Fargo Bank, Nat'l Ass'n, 776 F.3d 1343, 1348 (Fed. Cir. 2014). The Court agrees that the claims identified by defendant are representative of the Asserted Patents and that other claims are “substantially similar in that they recite little more than the same abstract idea”. Id. It will, therefore, consider, each of the disputed claims as representative of their respective patents. II. Motion to Dismiss A. Legal Standard To survive a motion to dismiss pursuant to Fed. R. Civ. P. 12(b)(6), the complaint must contain sufficient factual matter to state a claim for relief that is actionable as a matter of

law and “plausible on its face.” Ashcroft v. Iqbal, 556 U.S. 662, 678 (2009) (quoting Bell Atl. Corp. v. Twombly, 550 U.S. 544, 570 (2007)). A claim is facially plausible if, after accepting as true all non-conclusory factual allegations, the court can draw the reasonable inference that the defendant is liable for the misconduct alleged. Ocasio-Hernandez v. Fortuno- Burset, 640 F.3d 1, 12 (1st Cir. 2011). When rendering that determination, a court may not look beyond the facts alleged in the complaint, documents incorporated by reference therein and facts susceptible to judicial notice. Haley v. City of Boston, 657 F.3d 39, 46 (1st Cir. 2011). A court also may not disregard properly pled

factual allegations even if actual proof of those facts is improbable. Ocasio-Hernandez, 640 F.3d at 12. Rather, the relevant inquiry focuses on the reasonableness of the inference of liability that the plaintiff is asking the court to draw.

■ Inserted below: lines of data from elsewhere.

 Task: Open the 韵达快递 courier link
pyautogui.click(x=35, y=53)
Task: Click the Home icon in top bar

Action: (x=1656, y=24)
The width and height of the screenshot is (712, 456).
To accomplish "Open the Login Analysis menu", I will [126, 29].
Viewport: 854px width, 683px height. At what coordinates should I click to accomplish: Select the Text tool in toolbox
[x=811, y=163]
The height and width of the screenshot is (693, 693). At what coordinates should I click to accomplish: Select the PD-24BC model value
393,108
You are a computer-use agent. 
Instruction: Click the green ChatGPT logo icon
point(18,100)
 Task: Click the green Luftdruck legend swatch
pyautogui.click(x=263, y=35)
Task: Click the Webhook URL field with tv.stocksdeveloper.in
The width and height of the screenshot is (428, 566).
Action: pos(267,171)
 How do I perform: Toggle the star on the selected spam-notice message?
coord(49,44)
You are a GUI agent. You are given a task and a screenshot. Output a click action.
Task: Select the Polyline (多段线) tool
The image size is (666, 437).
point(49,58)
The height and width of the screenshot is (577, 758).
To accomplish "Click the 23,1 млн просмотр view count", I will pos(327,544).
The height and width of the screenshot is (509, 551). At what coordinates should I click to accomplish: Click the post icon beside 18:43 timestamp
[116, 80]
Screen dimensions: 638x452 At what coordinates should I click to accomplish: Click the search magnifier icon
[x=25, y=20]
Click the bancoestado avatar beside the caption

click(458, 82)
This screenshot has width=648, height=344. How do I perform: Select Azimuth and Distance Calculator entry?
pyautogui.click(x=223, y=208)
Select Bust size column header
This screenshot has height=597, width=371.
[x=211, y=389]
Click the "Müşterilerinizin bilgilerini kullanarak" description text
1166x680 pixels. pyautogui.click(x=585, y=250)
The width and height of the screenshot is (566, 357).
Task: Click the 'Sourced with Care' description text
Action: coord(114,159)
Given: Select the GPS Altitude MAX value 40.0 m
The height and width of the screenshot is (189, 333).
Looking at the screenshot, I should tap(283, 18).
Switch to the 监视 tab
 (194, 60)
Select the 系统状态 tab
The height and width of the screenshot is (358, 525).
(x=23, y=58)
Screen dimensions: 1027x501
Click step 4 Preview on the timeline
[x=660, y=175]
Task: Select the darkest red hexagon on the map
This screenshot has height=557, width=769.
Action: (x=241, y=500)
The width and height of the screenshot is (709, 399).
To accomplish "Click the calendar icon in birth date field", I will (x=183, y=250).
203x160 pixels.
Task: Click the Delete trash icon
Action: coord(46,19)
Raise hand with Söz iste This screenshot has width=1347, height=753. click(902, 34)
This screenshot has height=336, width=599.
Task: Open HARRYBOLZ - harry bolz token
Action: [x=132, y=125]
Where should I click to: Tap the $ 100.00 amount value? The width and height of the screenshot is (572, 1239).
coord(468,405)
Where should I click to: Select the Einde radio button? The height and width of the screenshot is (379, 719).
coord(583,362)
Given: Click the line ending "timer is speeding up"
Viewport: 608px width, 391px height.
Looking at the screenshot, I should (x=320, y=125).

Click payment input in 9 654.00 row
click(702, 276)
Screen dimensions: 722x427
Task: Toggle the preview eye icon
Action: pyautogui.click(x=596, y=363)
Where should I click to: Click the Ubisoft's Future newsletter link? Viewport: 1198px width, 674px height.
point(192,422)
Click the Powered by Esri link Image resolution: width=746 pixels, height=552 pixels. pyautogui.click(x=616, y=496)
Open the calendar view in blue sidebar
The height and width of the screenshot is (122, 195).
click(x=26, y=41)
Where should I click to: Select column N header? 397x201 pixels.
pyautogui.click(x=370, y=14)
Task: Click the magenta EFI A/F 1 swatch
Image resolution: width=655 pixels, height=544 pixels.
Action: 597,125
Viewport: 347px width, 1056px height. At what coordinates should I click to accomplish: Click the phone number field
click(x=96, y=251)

Id. at 13. Those familiar rules apply equally in the patent context, and dismissal of a claim of patent infringement on the basis that the patent is drawn to an ineligible, abstract idea is appropriate at the pleadings stage only if there are no factual allegations that prevent resolution the eligibility question as a matter of law. Aatrix Software, Inc. v. Green Shades Software, Inc., 882 F.3d 1121, 1127-28 (Fed. Cir. 2018). Although issued

patents are presumed to be valid, that presumption is rebuttable. Microsoft Corp. v. i4i Ltd. Partnership, 564 U.S. 91, 97 (2011). B. Analysis Defendant asserts that plaintiff’s claims of patent infringement must be dismissed because the subject matters of the Asserted Patents are ineligible for patenting. Wayfair contends that the patents are directed to abstract ideas, devoid of any inventive concepts and therefore ineligible for patent protection under 35 U.S.C. § 101. Section 101 provides that

[w]hoever invents or discovers any new and useful process, machine, manufacture, or composition of matter, or any new and useful improvement thereof, may obtain a patent therefor, subject to the conditions and requirements of this title. 35 U.S.C. § 101. Section 101 implicitly eliminates from patent eligibility “[l]aws of nature, natural phenomena, and abstract ideas”. Alice Corp. Pty. Ltd. v. CLS Bank Int’l, 573 U.S. 208, 216 (2014). The United States Supreme Court has set forth a two-step framework to guide the inquiry into whether a patent is eligible for protection under § 101. See id. at 217; Mayo Collaborative Servs. v. Prometheus Labs., Inc., 566 U.S. 66 (2012). A patent is invalid under § 101 only if it fails both steps of the Alice inquiry. Alice, 573 U.S. at 217-18. At the first Alice step, the Court must determine whether the claims at issue are directed to a patent-eligible concept. Id. at 218. In doing so, the Court evaluates the “focus of the claimed advance over prior art” to determine whether its “character as a whole” is directed to eligible subject matter. PersonalWeb Techs. LLC v. Google LLC, 8 F.4th 1310, 1315 (Fed. Cir. 2021) (cleaned up). With respect to software innovations, that inquiry “often turns on whether the claims focus on specific asserted improvements in computer capabilities” rather than on a process or system that qualifies as an abstract idea and for which computers are “invoked merely as a tool”. TecSec,

Inc. v. Adobe, Inc., 978 F.3d 1278, 1293 (Fed. Cir. 2020) (citations omitted).